The rise of social media

Fast forward to September 2006, I start writing about local search and social media. Blogs have been very popular for a couple of years allowing a new level of self-expression. Online social media as we know it today still hasn’t exploded but I get the feeling it’s going to be important. I remember when I first joined Yellow Pages Group (back in 1999 when it was still called Bell ActiMedia), someone told me word-of-mouth was the biggest source of leads for small businesses. That stuck with me. What if social media was able to create this enormous word-of-mouth machine? What if consumers become able to ask questions, share recommendations and have discussions on local places on a massive scale? It could happen but, at that time, I have no idea yet what form it would take.

In 2006, I’m already a heavy user of Linkedin but have missed the boat completely on MySpace. Facebook is growing but is still not open to everyone. They have just introduced their newsfeed feature (more on that later) and Twitter’s will slowly surface in March 2007 at the SXSW conference. In July 2007, Silicon Valley starts to get excited about Facebook. That same week, after studying the activities of famed blogger Robert Scoble, I understand what he’s doing with Facebook and what that means. An individual can become “media” by broadcasting his activities and having many friends/followers/fans. In August 2007, I reflect on the fact that the web is becoming a big word-of-mouth machine because of human activity.

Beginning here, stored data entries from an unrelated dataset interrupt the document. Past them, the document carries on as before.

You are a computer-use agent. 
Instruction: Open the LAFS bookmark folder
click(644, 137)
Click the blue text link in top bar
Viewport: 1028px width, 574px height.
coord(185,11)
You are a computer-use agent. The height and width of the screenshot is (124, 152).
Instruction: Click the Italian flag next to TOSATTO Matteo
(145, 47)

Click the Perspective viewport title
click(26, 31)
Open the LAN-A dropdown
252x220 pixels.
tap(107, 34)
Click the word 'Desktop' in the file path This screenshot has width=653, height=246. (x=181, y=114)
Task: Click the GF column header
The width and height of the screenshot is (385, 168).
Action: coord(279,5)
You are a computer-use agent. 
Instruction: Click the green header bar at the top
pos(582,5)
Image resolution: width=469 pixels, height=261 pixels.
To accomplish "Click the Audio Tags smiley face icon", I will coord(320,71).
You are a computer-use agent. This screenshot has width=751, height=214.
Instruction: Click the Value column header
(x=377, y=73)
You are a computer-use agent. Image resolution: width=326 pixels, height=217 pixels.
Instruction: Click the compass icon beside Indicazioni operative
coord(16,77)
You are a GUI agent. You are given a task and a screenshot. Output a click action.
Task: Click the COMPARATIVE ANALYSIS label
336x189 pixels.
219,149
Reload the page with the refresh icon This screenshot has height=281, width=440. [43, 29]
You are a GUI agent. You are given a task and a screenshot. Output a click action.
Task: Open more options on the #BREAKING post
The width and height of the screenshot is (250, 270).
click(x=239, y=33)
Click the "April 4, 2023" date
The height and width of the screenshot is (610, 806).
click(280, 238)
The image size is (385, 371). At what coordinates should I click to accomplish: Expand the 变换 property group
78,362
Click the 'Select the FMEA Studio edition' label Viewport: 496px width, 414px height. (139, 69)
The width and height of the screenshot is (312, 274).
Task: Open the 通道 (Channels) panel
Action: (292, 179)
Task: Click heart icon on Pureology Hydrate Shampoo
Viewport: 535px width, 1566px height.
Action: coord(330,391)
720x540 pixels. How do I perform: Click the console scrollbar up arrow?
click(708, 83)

In October 2007, Friendfeed, co-founded by Google Maps lead developer Bret Taylor, launches. They’ve taken the newsfeed element of Facebook and made it a standalone feature calling it a lifestreaming service. In March 2008, Twitter explodes. I write about how they’re slowly becoming “the new Facebook“. In June 2008, following an experiment I did on Twitter and Facebook, I see how practical it is to “ping” your social graph (i.e. your network of friends) when you have questions or needs. It works very nicely when you’ve “collected” hundreds of friends/people/fans around you.

Fast forward to this year. March 2009, Facebook redesigns its home page to make it more Twitter-like, with a focus on the activity stream. Beginning of April, Friendfeed also redesigns its home page and integrates real-time updates. Twitter, Facebook and Friendfeed all feel strangely similar now. I believe we’ve now reached a new gold standard in terms of display and interaction with real-time conversations, which means that consumers will be now be expecting a similar user experience in this context.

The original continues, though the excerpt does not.